Write Your Position Paper

  1. Select one of the six questions above, or propose an original question with the same three features (genuinely contested, specific, consequential).
  2. Your position paper must include all of the following sections:
  3. 1. Introduction (1 paragraph): State your question, explain why it is important, and give your thesis — your position in one clear sentence.
  4. 2. Background (1-2 paragraphs): Provide the technical or contextual information a reader needs to understand the debate. Draw on concepts and facts from this module. Do not merely summarize the module — select what is relevant to your specific argument.
  5. 3. Your Argument (2-3 paragraphs): Make your positive case. Each paragraph should advance a specific reason in support of your thesis. Use concrete evidence or examples.
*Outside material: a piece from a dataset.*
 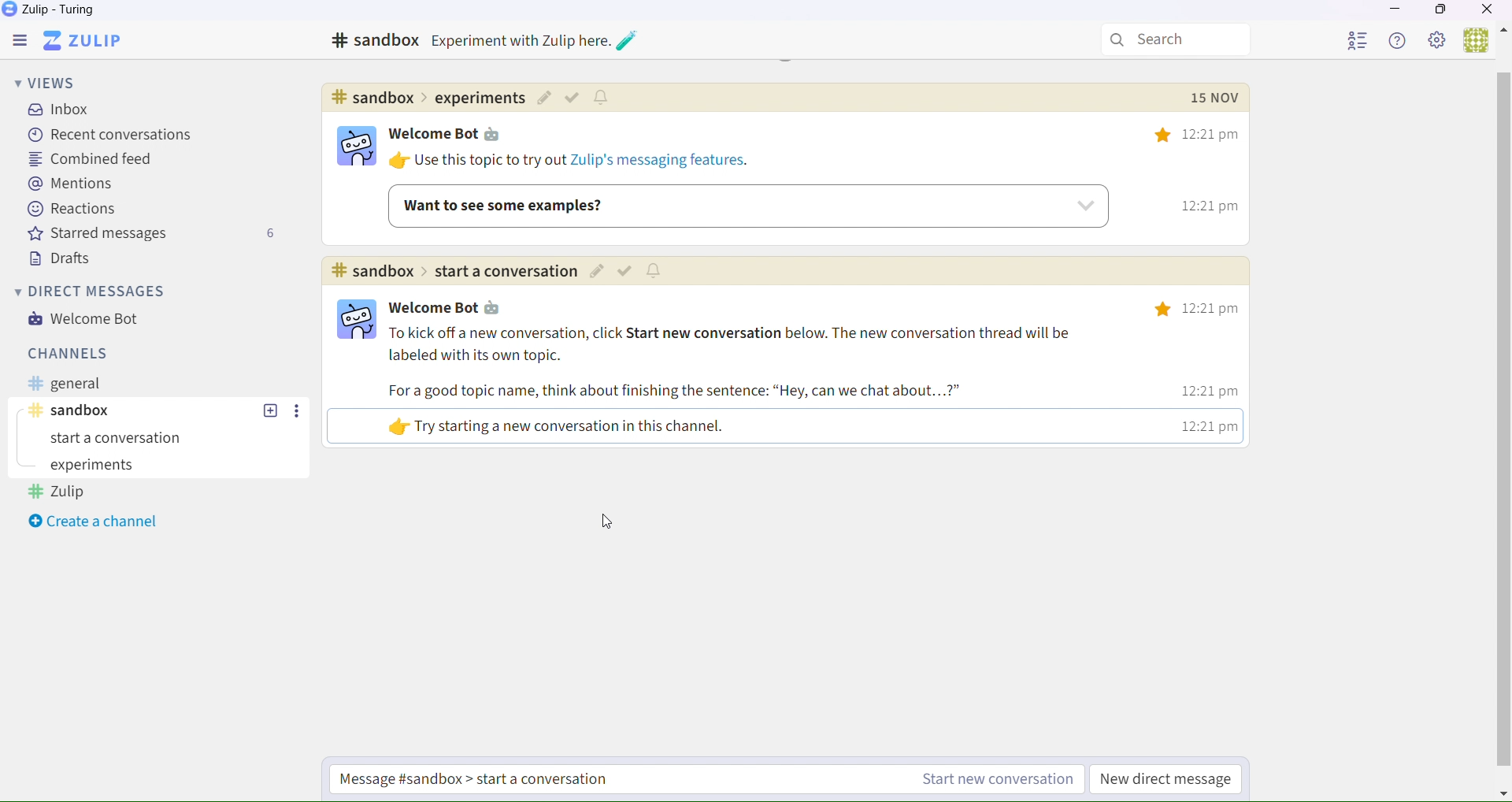 What do you see at coordinates (428, 98) in the screenshot?
I see `` at bounding box center [428, 98].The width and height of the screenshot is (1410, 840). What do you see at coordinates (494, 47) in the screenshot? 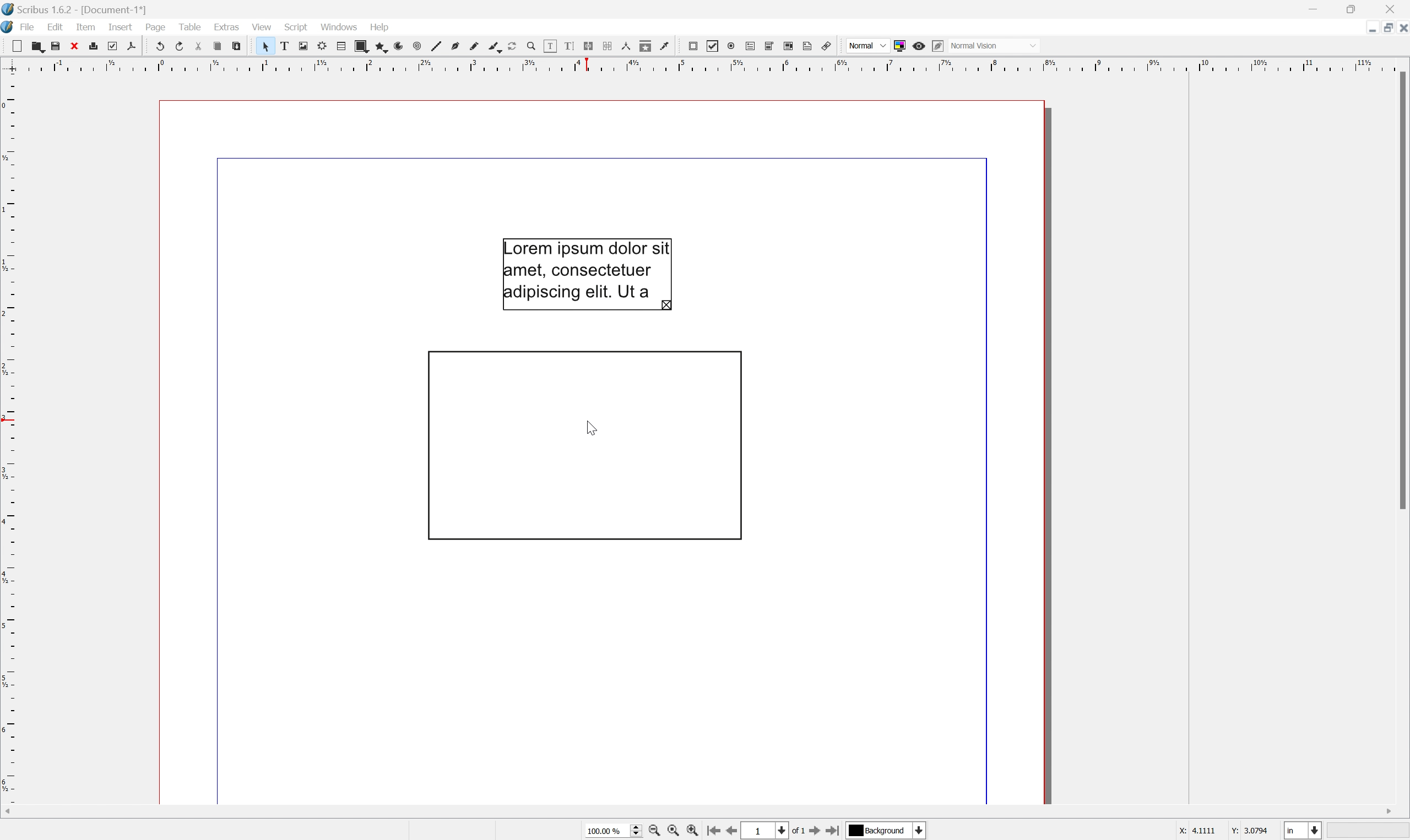
I see `Calligraphic line` at bounding box center [494, 47].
Reasoning should be tight and traceable: premise leads to conclusion.
  6. 4. Counterargument and Response (1-2 paragraphs): Identify the strongest argument against your position — not a weak straw man, but the best version of the opposing view. Then explain why you believe your position stands despite this counterargument.
  7. 5. Conclusion (1 paragraph): Restate your thesis, summarize the weight of evidence, and if appropriate describe what would change your mind.
  8. Length: 600-900 words. No outside research required — draw on what you have learned in this module. Cite lessons by name when you reference specific claims.
  9. Evaluation criteria: clarity of thesis, quality of reasoning, honest engagement with counterarguments, specificity of evidence, and precision of language.
  10. Due before the final module check lesson.
What Changes Your Mind

One of the intellectual virtues tested by position papers is knowing what would change your mind. A position held so tightly that no evidence could shift it is dogma, not reasoned argument. In your conclusion, try to honestly state: 'I would revise my position if [specific evidence or argument appeared].' This is not weakness — it is intellectual integrity.

Which of the following is the most important difference between a position paper and a summary of a debate?

Why is 'there are arguments on both sides of the humanoid robot debate' an insufficient thesis for a position paper on that topic?